HISTORY
The Institute for Contemporary History (ICH - ISI in Serbian) was founded on 31 January 1969 through the integration of the Department for Historical Studies of the Institute for Social Sciences (created in 1958) and the First Department of the Institute for the Study of the Workers Movement (created in 1961). The founder of the Institute was the Federal Assembly of the Socialist Federal Republic of Yugoslavia (SFRY).
Since its foundation, the Institute for Contemporary History has not changed its name, its location, or its field of study, marking a rare example of durability among scholarly institutions in Serbia.

Initially, the ICH consisted of around 50 employees researching 11 projects: (1) Social and historical preconditions of the process of the creation of Yugoslavia in the course of the First World War, (2) Economic development, class differentiation and the change of Yugoslav social structures, (3) Social, political and cultural development in interwar Yugoslavia, (4) The Communist Party and the Yugoslav workers’ movement, (5) The international position and foreign policy of Yugoslavia 1918–1975, (6) The Communist Party and international movements 1919–1974, (7) Yugoslavia in the Second World War, (8) The social, political, and cultural development of the SFR of Yugoslavia, (9) The German aggression and the occupation of Yugoslavia, (10) The publication of historical sources for the history of Yugoslavia and (11) Bibliography of the history of the workers’ movement and the Communist Party of Yugoslavia.
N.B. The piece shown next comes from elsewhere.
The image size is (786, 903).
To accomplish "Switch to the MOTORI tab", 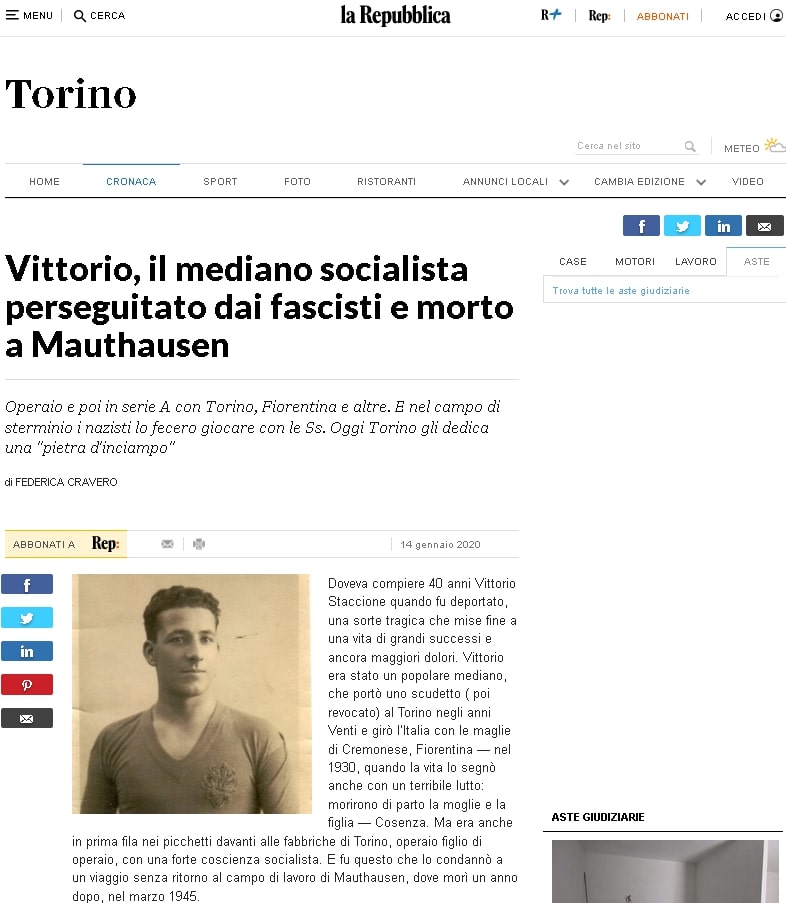I will (635, 261).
In accordance with this conception, the Institute has been working on the history of the workers movement, but at the same time it has laid the foundations for the institutionalized research of the recent past. Between 1969 and 1994 the Institute’s associates published 104 monographs, 48 periodical publications, 28 edited volumes, 114 collections of documents, 15 bibliographies, and 11 chronologies.
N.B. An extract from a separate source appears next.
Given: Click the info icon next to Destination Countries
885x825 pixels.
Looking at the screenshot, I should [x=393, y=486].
Since the creation of the Institute for Contemporary History in 1969, 59 associates joined its ranks, 17 from the Institute for Social Sciences and 42 from the Institute for the Workers Movement. The ICH has employed 13 senior researchers with doctoral degrees, 12 researchers, five assistant researchers, nine archivists and six librarians. Leading researchers between 1959 and 1984 were Professor Dragoslav Janković, Pero Morača, Dr. Pero Damjanović, Dr. Vuk Vinaver, Dr. Živko Avramovski, Dr. Dušan Živković, Dr. Todor Stojkov, Dr. Bogumil Hrabak, Dr. Sergije Dimitrijević , Dr. Slavoljub Cvetković, Dr. Dušan Lukač, Dr. Branko Petranović, Dr. Đuro Stanisavljević, Dr. Milena Gecić, Dr. Branislav Gligorijević, Dr. Toma Milenković, Dr. Momčilo Zečević, Dr. Stojan Kesić, Dr. Miroljub Vasić, Dr. Milan Vesović, Dr. Smiljana Đurović, Dr. Nikola Živković, Dr. Nikola B. Popović, Dr. Petar Kačavenda, Dr. Slobodan D. Milošević, Dr. Venceslav Glišić, Dr. Ubavka Vujošević, and others.
During the 1980s, a number of young researchers joined the Institute: Dr. Jadranka Jovanović, Dr. Milan Ristović, Dr. Đoko Tripković, Dr. Momčilo Pavlović, Dr. Dragan Bogetić, Dr. Predrag J. Marković, Dr. Kosta Nikolić, Dr. Nebojša Popović, Dr. Milan Koljanin, followed by Dr. Nikola Žutić, Dr. Bojan B. Dimitrijević, Dr. Ranka Gašić, and others.
Their arrival coincided with the liberalization of the public scene in the latter period of Socialist Yugoslavia, allowing for the opening of previously proscribed directions of research. Regrettably, the deteriorating political, social and economic situation had resulted in serious cuts in the number of employees, scaled down to around two dozen. Yet, with the disintegration of Socialist Yugoslavia, the Institute for Contemporary History was not discontinued. From 1995 until 2000 fellows of the institute published another 33 monographs and a number of articles within the macro-project “History of Yugoslavia in the 20th century” (divided into subprojects: History of Yugoslavia 1918–1941, Yugoslavia in the Second World War 1941–1945, and Yugoslavia 1945–1992). The topical scope and variety of methodological directions of those publications reflect the Institute's endeavors to adjust to novel approaches to contemporary history. Those endeavors were systematized in 2001 with the introduction of the project system.